Saved entries
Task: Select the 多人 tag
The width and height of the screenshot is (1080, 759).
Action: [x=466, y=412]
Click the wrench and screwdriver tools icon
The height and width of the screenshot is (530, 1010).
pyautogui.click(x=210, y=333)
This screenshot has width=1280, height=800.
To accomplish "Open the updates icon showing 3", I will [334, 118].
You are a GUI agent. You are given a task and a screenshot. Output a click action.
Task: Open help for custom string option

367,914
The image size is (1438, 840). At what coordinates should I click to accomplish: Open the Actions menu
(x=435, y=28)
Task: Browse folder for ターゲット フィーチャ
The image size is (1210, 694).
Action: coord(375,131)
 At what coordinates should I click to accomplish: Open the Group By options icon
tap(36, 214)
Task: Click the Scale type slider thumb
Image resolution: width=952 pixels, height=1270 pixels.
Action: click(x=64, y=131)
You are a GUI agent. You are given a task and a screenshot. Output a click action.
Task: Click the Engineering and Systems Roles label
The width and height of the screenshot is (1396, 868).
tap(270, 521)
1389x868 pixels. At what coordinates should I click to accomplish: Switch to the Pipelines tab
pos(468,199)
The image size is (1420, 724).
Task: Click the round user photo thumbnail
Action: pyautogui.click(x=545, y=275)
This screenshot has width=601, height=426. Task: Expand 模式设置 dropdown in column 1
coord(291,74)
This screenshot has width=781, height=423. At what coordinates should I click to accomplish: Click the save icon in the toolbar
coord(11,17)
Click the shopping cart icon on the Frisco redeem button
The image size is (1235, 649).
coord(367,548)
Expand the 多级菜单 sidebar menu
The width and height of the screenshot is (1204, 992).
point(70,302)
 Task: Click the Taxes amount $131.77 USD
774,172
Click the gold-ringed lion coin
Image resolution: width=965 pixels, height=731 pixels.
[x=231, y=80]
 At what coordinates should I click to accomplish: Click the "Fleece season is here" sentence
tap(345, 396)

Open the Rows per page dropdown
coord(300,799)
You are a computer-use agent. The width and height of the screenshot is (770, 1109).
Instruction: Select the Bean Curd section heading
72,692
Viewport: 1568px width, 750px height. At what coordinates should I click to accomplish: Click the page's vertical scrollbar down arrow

■ **Work to complete**: Reproduce the preceding records exactly and completely.

■ **Solved problem**:
Task: Select the 多人 tag
The width and height of the screenshot is (1080, 759).
Action: [x=466, y=412]
Click the wrench and screwdriver tools icon
The height and width of the screenshot is (530, 1010).
pyautogui.click(x=210, y=333)
This screenshot has width=1280, height=800.
To accomplish "Open the updates icon showing 3", I will [334, 118].
You are a GUI agent. You are given a task and a screenshot. Output a click action.
Task: Open help for custom string option

367,914
The image size is (1438, 840). At what coordinates should I click to accomplish: Open the Actions menu
(x=435, y=28)
Task: Browse folder for ターゲット フィーチャ
The image size is (1210, 694).
Action: coord(375,131)
 At what coordinates should I click to accomplish: Open the Group By options icon
tap(36, 214)
Task: Click the Scale type slider thumb
Image resolution: width=952 pixels, height=1270 pixels.
Action: click(x=64, y=131)
You are a GUI agent. You are given a task and a screenshot. Output a click action.
Task: Click the Engineering and Systems Roles label
The width and height of the screenshot is (1396, 868).
tap(270, 521)
1389x868 pixels. At what coordinates should I click to accomplish: Switch to the Pipelines tab
pos(468,199)
The image size is (1420, 724).
Task: Click the round user photo thumbnail
Action: pyautogui.click(x=545, y=275)
This screenshot has width=601, height=426. Task: Expand 模式设置 dropdown in column 1
coord(291,74)
This screenshot has width=781, height=423. At what coordinates should I click to accomplish: Click the save icon in the toolbar
coord(11,17)
Click the shopping cart icon on the Frisco redeem button
The image size is (1235, 649).
coord(367,548)
Expand the 多级菜单 sidebar menu
The width and height of the screenshot is (1204, 992).
point(70,302)
 Task: Click the Taxes amount $131.77 USD
774,172
Click the gold-ringed lion coin
Image resolution: width=965 pixels, height=731 pixels.
[x=231, y=80]
 At what coordinates should I click to accomplish: Click the "Fleece season is here" sentence
tap(345, 396)

Open the Rows per page dropdown
coord(300,799)
You are a computer-use agent. The width and height of the screenshot is (770, 1109).
Instruction: Select the Bean Curd section heading
72,692
Viewport: 1568px width, 750px height. At what coordinates should I click to accomplish: Click the page's vertical scrollbar down arrow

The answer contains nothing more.